*TASK PROMPT*. Search the data for the word "computer" and copy each line that has it.

****

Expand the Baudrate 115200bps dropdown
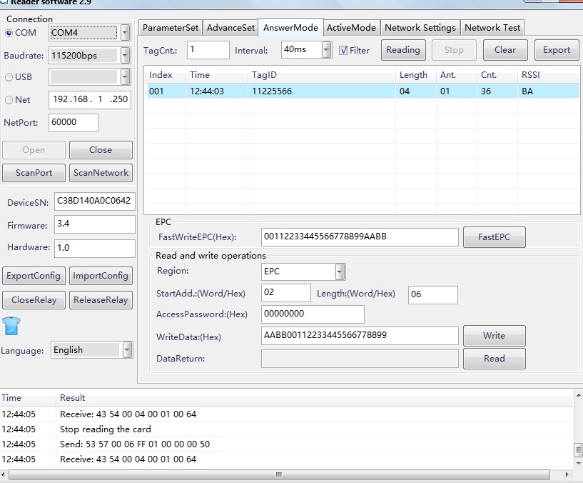The height and width of the screenshot is (483, 583). [x=126, y=55]
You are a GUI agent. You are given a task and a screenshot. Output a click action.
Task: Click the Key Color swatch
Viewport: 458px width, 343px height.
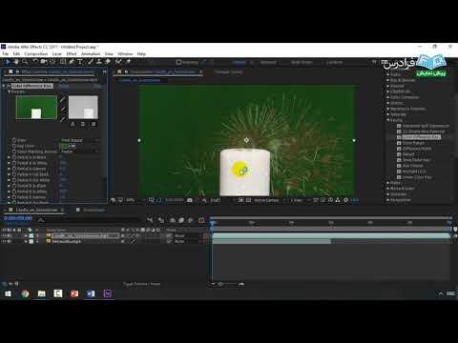(x=64, y=146)

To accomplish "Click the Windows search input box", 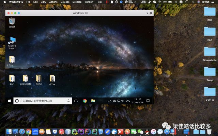I will click(41, 101).
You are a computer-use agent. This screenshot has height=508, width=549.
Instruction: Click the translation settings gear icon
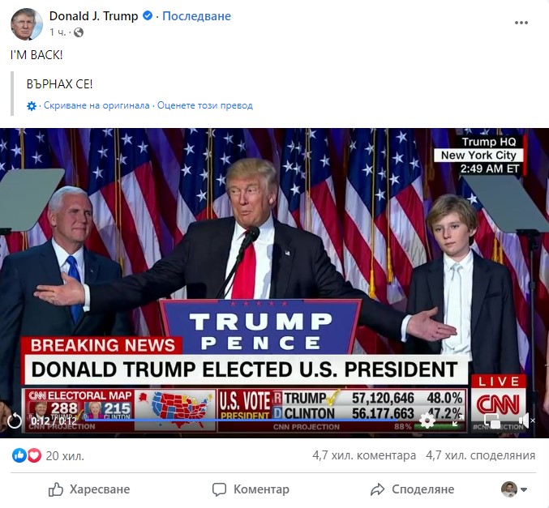[32, 105]
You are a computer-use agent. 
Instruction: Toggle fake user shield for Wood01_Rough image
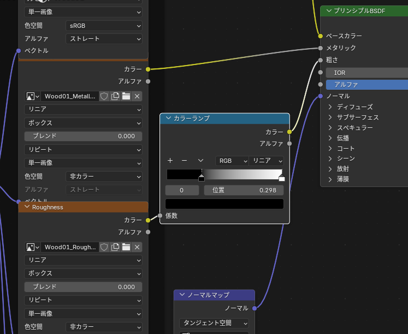coord(104,247)
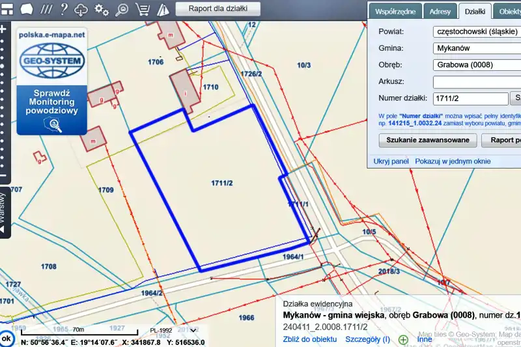The image size is (521, 347).
Task: Open the Gmina dropdown showing Mykanów
Action: click(476, 48)
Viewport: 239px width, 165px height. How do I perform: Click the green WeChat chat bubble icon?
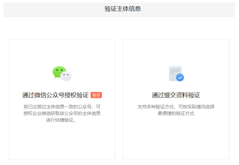pos(59,72)
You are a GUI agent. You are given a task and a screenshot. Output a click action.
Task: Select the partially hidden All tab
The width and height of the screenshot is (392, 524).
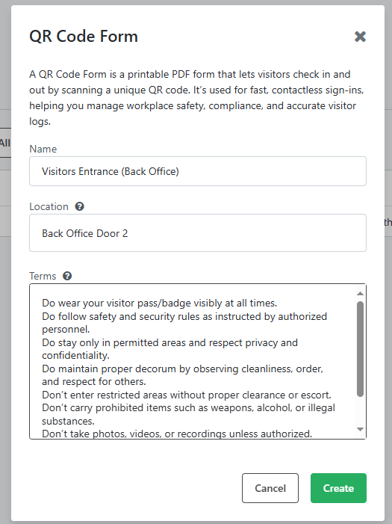pyautogui.click(x=5, y=143)
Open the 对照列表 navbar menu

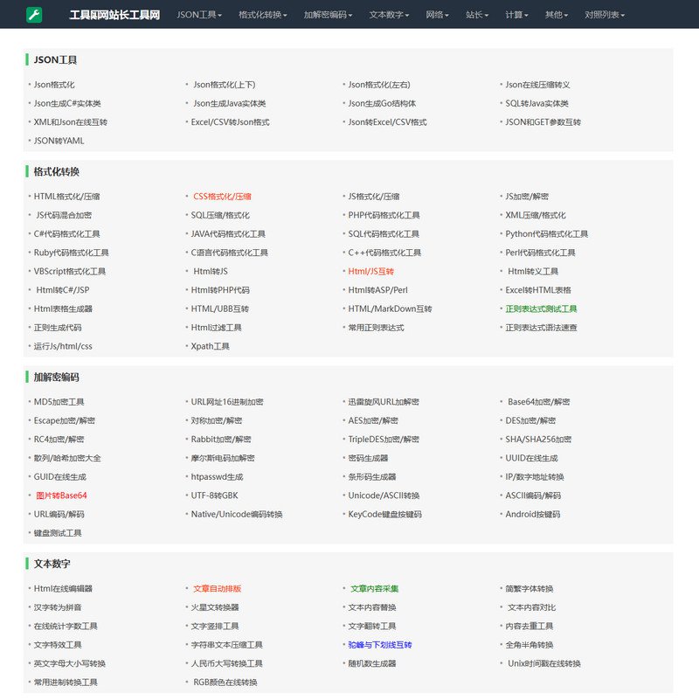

****

*RESULT OF THE TASK*.
You are a computer-use agent. This screenshot has height=508, width=549.
You are a computer-use agent. 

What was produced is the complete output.